So now the old guard of the big tech companies have announced their intention to join the new world of blockchain and cryptocurrency. It was only ever a matter of time. But what does this mean for Bitcoin, and the wider blockchain space?
There is a huge amount to unpack from the white paper, so I’m not able to breakdown the whole lot, but my view today is that through Libra and Facebook, the words “blockchain” and “cryptocurrency” will start to become more trusted and a more comfortable lexicon for those not currently anywhere near this space – this is a good thing overall for the industry…
First let’s get clear on the distinctions between Libra and Bitcoin; Bitcoin is generally viewed as a future store of value, as today it is not a cheap, fast or effective way to send small amounts of money (until a solid layer 2 solution can be implemented at scale), but with a finite supply and a pre-programmed flow of new coins, it’s a deflationary currency – something we’ve not had for a long time. So potentially Bitcoin is good as an investment asset/product, but not really as a medium of exchange or a unit of account.
Libra, on the other hand, will be pegged to a basket of government-issued currencies (and bonds?) and will be relatively stable in value, by comparison, meaning that it is still impacted by inflationary pressures inherent to those currencies.
Although purists won’t view Libra as either blockchain or a real cryptocurrency, it definitely has aspects of both. Libra should be viewed as digital money, easily purchased and transacted with, but not a very good store of value (SoV) unless you are in a country suffering from hyperinflation.
Libra will benefit from being accessible through Facebook Messenger and WhatsApp and their two billion daily active users. Facebook Messenger and WhatsApp will drive consumer adoption of Libra and when enough consumers have Libra, merchants will follow. Facebook will create both sides of the ecosystem through its sheer size. With a large base of consumers and merchants as its engine, Libra can deliver frictionless payments to friends, family and businesses across (almost) all borders at speed with no transaction costs.
Facebook has managed to bring in some of the biggest brands and companies into the Libra foundation including Visa, Mastercard, Uber and PayPal as well as some big players in the venture capital space. Each member of the foundation pays $10million. The money is used to support the underlying basis for the Libra coin value. Additionally, members of the foundation run the computers (nodes) of the Libra blockchain creating the basis for distributed ledger and decentralised control.

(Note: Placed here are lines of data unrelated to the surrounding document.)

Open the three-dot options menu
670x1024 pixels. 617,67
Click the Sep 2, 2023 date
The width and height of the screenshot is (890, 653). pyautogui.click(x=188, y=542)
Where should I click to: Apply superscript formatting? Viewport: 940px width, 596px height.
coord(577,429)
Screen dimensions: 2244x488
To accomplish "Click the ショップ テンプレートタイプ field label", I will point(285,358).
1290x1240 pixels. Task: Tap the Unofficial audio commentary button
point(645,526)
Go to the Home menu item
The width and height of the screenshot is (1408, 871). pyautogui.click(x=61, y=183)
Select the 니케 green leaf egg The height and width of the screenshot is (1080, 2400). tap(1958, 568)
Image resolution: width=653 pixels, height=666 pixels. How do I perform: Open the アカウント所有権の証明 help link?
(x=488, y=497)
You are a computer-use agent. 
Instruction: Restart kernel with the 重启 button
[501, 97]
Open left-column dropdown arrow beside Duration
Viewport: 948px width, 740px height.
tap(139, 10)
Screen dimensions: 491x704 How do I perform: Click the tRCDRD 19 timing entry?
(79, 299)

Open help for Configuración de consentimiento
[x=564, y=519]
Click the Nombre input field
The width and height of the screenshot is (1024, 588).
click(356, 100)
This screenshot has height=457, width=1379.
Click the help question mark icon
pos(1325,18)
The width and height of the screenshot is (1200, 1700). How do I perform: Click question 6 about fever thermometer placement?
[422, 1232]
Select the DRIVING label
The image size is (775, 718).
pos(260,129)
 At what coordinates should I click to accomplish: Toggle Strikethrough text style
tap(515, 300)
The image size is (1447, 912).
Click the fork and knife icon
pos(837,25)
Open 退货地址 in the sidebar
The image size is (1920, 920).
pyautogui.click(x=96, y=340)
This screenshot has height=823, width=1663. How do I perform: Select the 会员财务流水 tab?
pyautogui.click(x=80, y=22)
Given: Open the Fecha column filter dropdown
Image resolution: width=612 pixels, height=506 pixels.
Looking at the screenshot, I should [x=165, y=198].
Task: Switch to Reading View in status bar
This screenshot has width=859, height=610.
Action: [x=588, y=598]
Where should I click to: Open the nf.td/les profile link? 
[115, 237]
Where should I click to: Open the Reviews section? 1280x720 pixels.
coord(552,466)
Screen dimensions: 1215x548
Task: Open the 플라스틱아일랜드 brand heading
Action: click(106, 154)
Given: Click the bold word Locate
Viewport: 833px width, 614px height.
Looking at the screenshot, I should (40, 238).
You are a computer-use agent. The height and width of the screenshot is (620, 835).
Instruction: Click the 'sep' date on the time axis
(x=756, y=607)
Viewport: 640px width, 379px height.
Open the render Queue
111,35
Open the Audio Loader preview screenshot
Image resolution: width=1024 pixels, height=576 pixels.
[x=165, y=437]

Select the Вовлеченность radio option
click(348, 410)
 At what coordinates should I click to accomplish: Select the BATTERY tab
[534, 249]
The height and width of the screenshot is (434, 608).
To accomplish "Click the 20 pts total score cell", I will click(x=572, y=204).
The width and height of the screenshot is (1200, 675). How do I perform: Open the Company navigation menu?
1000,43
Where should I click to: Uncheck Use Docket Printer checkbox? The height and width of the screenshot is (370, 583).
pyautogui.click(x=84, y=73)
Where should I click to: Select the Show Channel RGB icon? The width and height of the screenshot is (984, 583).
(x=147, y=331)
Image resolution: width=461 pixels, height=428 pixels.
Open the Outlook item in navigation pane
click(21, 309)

This raises questions – and eyebrows – about what those companies might then do with the sensitive financial data they may now be privy to? Facebook has already had to weather the storm of negative press and congressional hearings around how they use data, and whether the public will trust them not to utilise that data for ad targeting – they’ve said they won’t, but the key word is “trust”.
No doubt, Libra’s biggest obstacle to success will be governments around the world, their central banks, and the regulators who want to ensure consumers are protected, and no unfair advantages are given to any entities. It was only a few weeks ago that we saw the SEC move on Kik and their token Kin. Kik promotes the Kin token as a utility, whilst the SEC put forward their interpretation that the Kin token is a security. They believe the Kin token was purchased with a view that investors could hold and make a profit. Unsurprisingly, Kik have come out fighting (they didn’t have much choice though really).
If the value of the Libra coin is to be based on the value of a basket of currencies, bonds and other assets, then its value will not be pegged to any single currency. This makes Libra a new unit of account when adoption and utility reach a critical mass. I really can’t see the Federal Reserve rolling over and allowing a new sovereign currency to suck value away from the dollar – effectively the global reserve currency.
Suddenly, many of the cypherpunks and crypto-anarchists will be rooting for a multi-billion dollar corporate behemoth and its corporate buddies. As the saying goes, “the enemy of my enemy is my friend” – right? It definitely looks that way today.
Libra will have a net positive effect on Bitcoin and the wider Blockchain space, just through the massive PR machine that is Facebook.
Facebook has not snatched at this play. They’ve put smart people on it, taken their time, and really considered how best to execute. Facebook knows how to execute, and they’ve seemingly done it every time (from newsfeed updates to smart acquisitions), and the one thing you know they’ll get right is a smooth user experience that your grandma can use – do not underestimate just how important this is.
Libra can only be a good thing for awareness. With Libra, Joe Public can start learning “what’s this Bitcoin thing is all about?”. Libra will also make corporates start to consider the role of consortia and decentralisation through utilising blockchain, and what issues that may solve for their respective industries.
Ultimately, only time will tell as to how successful Libra coin will be for all parties involved, but right now, I wouldn’t bet against Libra’s success. And I hope that in turn, this will drive greater understanding of Bitcoin, and society’s need for sound money.